WORK REQUEST: The span to repeat in the listing below runs from the line containing "Click the Speed Limit section label" to the line containing "Select the third blurred email response row", inclusive. Repeat it exactly, and only it.

::::::::

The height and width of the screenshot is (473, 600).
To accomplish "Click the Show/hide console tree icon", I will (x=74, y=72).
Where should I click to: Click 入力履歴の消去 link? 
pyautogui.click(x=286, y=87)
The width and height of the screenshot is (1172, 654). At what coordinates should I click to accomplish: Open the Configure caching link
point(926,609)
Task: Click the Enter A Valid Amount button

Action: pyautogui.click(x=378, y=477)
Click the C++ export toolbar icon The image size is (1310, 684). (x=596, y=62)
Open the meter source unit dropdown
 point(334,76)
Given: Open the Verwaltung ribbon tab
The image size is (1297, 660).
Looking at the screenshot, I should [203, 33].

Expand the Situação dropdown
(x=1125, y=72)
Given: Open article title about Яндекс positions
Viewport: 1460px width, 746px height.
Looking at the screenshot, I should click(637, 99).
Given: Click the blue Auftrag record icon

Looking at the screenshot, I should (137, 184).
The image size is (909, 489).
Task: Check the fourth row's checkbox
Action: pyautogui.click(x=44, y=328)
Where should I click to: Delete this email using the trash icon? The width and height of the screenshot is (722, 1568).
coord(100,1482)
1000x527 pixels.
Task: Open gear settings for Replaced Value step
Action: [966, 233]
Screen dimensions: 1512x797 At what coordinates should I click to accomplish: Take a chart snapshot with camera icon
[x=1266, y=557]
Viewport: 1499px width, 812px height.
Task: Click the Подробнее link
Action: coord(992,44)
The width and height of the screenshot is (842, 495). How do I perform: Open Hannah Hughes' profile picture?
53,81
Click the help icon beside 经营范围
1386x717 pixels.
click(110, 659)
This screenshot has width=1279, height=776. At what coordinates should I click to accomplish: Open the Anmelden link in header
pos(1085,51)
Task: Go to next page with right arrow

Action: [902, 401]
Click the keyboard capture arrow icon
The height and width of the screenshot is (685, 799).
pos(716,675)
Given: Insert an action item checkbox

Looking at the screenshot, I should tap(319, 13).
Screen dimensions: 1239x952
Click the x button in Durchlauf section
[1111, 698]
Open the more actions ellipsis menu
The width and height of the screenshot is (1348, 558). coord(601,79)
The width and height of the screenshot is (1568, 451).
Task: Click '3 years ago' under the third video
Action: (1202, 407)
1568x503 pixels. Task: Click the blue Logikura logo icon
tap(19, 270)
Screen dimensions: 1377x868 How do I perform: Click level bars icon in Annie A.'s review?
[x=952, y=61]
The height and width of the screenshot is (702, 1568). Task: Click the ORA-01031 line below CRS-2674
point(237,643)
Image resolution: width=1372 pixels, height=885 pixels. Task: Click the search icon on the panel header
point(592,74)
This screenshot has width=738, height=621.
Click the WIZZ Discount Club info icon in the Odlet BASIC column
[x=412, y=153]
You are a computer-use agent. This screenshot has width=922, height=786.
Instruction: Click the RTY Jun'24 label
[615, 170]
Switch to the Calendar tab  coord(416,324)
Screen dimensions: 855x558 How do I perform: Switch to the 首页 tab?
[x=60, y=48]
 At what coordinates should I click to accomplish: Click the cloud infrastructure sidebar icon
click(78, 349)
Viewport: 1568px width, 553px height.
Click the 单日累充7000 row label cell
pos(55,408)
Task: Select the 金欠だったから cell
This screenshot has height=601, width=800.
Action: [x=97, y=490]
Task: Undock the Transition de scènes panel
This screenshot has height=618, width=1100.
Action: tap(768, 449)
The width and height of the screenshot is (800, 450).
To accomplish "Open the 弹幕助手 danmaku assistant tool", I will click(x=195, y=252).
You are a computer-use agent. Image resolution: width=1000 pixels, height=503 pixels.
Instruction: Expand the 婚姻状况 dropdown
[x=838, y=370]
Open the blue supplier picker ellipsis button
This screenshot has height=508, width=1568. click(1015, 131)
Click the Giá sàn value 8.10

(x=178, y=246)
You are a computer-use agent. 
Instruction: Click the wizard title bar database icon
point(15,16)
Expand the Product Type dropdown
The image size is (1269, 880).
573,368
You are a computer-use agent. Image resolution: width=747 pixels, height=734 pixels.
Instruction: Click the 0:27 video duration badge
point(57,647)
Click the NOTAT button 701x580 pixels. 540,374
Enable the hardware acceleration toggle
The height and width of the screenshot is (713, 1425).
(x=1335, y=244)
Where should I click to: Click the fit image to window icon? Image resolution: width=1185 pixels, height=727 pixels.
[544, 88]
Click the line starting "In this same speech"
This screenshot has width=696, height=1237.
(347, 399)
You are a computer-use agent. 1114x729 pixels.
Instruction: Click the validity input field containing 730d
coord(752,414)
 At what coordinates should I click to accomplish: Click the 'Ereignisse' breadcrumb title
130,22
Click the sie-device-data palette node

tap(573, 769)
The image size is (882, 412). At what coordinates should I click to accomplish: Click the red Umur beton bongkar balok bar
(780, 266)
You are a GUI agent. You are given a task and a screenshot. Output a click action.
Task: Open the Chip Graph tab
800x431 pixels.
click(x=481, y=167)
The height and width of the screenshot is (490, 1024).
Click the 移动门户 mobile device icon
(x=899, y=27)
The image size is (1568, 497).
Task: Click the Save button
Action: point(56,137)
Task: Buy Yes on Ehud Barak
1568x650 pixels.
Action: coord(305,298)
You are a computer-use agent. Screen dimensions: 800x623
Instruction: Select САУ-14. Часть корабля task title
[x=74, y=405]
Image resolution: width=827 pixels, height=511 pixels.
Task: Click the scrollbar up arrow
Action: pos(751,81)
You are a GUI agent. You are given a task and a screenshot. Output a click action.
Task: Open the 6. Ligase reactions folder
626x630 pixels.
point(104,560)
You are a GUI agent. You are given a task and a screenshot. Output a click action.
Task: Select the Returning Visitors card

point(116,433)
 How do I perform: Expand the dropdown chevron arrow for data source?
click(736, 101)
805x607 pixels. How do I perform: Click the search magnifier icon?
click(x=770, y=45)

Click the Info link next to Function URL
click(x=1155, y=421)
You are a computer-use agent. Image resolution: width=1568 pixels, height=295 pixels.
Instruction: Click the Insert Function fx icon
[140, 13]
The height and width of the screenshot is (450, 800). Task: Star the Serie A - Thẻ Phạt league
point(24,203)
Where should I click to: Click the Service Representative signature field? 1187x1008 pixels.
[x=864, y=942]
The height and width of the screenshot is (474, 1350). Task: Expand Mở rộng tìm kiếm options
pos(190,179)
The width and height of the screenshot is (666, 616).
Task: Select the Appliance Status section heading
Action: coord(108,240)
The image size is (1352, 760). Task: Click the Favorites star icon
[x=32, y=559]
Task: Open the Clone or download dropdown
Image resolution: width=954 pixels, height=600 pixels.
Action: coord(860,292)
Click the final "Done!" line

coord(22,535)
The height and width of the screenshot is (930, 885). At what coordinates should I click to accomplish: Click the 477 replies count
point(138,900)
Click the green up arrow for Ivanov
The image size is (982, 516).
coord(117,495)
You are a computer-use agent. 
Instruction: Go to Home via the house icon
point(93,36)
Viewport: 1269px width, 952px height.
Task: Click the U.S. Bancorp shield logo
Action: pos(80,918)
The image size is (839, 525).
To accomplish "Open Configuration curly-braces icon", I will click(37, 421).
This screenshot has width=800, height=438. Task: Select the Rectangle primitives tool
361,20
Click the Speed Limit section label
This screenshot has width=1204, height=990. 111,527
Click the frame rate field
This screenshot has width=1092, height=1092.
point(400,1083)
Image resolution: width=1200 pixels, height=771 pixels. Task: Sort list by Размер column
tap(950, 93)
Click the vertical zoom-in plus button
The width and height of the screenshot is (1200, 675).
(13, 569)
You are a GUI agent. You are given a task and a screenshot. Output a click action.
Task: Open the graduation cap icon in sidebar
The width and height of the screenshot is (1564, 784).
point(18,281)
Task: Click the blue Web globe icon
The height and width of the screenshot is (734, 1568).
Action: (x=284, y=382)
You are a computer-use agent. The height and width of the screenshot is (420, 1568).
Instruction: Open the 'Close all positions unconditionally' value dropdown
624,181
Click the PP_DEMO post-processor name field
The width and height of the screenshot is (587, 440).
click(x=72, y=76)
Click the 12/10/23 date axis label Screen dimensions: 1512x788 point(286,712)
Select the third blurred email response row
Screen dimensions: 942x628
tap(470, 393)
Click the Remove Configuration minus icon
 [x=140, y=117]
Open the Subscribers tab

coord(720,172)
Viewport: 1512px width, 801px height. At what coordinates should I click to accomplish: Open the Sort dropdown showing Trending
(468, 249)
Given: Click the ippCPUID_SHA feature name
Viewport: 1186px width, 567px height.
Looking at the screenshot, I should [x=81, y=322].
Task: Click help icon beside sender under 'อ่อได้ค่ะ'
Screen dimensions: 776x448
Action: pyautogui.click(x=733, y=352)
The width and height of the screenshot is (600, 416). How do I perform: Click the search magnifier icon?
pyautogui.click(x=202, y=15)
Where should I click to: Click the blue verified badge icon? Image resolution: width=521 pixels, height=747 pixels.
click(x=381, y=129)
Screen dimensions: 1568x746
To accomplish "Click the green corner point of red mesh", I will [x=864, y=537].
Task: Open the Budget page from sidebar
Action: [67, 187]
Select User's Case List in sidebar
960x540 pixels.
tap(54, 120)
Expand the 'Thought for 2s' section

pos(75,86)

::::::::

WRITTEN ANSWER:
Click the Speed Limit section label
This screenshot has width=1204, height=990. 111,527
Click the frame rate field
This screenshot has width=1092, height=1092.
point(400,1083)
Image resolution: width=1200 pixels, height=771 pixels. Task: Sort list by Размер column
tap(950, 93)
Click the vertical zoom-in plus button
The width and height of the screenshot is (1200, 675).
(13, 569)
You are a GUI agent. You are given a task and a screenshot. Output a click action.
Task: Open the graduation cap icon in sidebar
The width and height of the screenshot is (1564, 784).
point(18,281)
Task: Click the blue Web globe icon
The height and width of the screenshot is (734, 1568).
Action: (x=284, y=382)
You are a computer-use agent. The height and width of the screenshot is (420, 1568).
Instruction: Open the 'Close all positions unconditionally' value dropdown
624,181
Click the PP_DEMO post-processor name field
The width and height of the screenshot is (587, 440).
click(x=72, y=76)
Click the 12/10/23 date axis label Screen dimensions: 1512x788 point(286,712)
Select the third blurred email response row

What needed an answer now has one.